§ BRIEF
Count the lines in the entries below that contain the string "cell", treating uppercase and lowercase as different, and give only the number.

— Begin —

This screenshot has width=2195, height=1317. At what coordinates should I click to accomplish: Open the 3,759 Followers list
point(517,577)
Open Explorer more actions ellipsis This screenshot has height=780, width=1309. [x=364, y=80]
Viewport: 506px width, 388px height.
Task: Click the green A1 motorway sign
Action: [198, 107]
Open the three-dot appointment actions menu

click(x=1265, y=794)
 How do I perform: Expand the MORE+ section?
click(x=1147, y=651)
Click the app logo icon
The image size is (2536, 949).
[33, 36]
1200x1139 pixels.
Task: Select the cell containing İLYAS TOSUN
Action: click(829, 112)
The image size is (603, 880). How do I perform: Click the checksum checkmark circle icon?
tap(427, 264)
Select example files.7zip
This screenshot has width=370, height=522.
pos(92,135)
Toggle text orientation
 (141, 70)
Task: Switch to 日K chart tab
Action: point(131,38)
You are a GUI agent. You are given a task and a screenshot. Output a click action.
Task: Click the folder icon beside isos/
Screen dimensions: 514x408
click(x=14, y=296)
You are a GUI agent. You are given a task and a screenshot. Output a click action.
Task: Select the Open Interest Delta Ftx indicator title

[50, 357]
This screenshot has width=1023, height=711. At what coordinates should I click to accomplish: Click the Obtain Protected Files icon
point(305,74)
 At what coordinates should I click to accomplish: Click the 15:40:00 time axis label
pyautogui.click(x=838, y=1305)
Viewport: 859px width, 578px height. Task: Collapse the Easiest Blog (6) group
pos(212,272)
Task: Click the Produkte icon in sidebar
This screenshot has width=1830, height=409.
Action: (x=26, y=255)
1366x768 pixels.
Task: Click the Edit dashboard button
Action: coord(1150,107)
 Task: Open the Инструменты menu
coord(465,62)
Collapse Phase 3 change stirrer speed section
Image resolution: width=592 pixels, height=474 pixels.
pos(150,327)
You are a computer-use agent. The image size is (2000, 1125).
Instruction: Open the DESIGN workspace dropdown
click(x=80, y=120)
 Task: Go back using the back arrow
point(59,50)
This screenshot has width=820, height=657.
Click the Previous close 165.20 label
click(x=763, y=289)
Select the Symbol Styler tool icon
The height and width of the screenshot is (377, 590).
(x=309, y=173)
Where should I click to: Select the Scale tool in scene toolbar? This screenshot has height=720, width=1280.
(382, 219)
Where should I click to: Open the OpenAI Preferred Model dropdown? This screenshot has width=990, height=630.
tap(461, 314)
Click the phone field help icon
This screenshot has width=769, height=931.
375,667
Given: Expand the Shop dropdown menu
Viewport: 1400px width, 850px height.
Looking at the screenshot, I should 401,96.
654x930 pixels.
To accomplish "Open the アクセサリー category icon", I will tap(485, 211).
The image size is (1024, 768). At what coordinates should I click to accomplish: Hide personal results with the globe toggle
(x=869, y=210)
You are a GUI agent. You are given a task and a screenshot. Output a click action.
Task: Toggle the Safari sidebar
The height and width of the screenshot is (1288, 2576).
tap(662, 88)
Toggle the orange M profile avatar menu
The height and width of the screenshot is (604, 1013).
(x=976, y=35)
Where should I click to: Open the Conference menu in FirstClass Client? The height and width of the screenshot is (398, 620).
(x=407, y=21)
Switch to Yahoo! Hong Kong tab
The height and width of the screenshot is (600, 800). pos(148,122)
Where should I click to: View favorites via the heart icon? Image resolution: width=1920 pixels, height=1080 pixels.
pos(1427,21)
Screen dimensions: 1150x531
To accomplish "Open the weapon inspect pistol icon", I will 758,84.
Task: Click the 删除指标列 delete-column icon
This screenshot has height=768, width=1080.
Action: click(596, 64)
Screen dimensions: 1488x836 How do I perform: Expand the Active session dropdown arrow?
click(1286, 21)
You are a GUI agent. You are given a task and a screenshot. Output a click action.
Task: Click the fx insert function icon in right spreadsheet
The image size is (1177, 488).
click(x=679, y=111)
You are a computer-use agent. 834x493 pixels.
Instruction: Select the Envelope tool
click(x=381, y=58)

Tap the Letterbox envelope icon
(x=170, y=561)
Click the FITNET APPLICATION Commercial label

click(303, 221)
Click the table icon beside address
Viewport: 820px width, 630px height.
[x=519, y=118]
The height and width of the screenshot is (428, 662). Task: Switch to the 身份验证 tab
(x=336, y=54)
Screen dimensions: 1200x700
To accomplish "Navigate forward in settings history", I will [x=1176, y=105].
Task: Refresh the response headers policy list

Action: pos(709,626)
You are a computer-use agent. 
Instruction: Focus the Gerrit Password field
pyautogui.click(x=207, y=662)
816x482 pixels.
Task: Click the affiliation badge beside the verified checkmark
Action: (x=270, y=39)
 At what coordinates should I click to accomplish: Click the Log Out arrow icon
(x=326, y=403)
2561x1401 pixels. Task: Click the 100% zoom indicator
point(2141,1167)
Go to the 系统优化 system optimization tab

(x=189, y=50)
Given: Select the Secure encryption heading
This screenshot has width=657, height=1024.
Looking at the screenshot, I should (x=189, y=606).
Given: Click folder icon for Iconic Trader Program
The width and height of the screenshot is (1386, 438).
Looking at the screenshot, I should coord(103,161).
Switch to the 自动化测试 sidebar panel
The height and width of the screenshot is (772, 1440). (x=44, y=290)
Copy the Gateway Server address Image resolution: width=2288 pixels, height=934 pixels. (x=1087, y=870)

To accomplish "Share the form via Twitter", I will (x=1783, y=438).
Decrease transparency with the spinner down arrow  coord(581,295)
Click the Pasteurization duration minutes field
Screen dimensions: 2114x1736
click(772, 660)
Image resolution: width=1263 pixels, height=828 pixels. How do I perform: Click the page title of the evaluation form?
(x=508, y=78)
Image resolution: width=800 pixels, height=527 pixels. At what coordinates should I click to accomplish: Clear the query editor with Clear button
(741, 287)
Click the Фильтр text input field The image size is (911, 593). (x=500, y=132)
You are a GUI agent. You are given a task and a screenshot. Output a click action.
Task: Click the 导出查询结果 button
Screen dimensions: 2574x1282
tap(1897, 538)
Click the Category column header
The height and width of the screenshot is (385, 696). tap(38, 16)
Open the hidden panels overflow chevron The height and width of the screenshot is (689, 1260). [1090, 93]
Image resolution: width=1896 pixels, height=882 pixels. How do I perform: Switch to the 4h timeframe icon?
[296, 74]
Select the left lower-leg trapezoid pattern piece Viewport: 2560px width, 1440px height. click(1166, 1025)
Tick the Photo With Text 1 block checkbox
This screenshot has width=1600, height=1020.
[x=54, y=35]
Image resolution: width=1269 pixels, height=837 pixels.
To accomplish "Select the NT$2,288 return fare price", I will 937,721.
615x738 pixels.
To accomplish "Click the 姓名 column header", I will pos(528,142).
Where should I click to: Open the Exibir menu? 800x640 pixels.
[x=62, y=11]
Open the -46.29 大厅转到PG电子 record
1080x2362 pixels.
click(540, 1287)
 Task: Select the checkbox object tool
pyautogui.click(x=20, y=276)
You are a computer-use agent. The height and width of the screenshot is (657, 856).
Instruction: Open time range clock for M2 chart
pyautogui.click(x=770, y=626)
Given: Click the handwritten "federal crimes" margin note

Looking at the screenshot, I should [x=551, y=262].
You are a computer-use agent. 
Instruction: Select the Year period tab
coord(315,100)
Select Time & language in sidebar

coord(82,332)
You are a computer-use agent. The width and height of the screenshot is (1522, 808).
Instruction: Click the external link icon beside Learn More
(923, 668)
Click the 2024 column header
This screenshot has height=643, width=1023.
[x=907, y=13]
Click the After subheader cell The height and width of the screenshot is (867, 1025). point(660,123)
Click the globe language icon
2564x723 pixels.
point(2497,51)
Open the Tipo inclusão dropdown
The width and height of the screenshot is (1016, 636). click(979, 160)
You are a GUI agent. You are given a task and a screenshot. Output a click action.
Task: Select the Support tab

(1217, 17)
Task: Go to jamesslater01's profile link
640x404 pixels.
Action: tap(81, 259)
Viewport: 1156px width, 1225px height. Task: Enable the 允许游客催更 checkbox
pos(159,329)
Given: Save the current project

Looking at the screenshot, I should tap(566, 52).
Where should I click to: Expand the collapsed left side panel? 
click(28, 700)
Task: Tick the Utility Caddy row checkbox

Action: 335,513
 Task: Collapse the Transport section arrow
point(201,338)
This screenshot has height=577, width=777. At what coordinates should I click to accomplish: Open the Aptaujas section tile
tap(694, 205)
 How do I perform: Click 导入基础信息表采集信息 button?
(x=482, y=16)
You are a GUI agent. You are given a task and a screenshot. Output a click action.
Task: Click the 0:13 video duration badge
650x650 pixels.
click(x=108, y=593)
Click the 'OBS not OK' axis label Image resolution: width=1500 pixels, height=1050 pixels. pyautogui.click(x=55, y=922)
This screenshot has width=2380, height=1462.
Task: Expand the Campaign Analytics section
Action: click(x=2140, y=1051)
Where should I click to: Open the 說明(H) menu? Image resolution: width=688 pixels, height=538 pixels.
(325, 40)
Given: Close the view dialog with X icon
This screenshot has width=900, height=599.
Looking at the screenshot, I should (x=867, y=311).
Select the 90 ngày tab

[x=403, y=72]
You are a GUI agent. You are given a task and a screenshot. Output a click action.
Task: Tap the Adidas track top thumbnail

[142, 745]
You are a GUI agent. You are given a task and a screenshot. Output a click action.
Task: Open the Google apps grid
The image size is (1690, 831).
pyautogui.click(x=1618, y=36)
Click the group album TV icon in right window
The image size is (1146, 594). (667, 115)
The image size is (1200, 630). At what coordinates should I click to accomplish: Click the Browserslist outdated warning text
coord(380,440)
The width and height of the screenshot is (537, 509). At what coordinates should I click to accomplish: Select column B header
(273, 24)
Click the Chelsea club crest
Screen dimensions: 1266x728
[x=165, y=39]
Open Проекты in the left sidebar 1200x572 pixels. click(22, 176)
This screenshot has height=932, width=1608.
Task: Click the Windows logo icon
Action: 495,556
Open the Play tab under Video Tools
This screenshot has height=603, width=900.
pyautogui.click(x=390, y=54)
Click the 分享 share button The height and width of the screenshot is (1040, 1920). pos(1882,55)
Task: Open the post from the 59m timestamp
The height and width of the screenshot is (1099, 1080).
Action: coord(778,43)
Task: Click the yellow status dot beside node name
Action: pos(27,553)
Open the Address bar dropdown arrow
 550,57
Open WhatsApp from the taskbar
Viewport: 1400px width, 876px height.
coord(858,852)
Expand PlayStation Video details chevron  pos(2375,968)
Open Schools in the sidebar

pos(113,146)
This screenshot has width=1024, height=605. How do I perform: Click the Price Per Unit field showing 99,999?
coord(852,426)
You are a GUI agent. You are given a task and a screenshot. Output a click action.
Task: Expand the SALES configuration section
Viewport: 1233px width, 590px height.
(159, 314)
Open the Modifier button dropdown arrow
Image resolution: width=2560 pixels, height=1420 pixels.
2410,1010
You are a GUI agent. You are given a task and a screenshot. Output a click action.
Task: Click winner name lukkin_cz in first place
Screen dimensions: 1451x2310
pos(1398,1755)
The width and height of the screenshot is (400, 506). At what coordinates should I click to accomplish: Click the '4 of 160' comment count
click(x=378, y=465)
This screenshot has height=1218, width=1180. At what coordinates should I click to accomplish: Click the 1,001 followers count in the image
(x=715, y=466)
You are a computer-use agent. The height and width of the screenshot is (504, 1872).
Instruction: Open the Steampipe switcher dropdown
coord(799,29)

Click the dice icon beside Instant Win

— End —

§ TASK ANSWER
2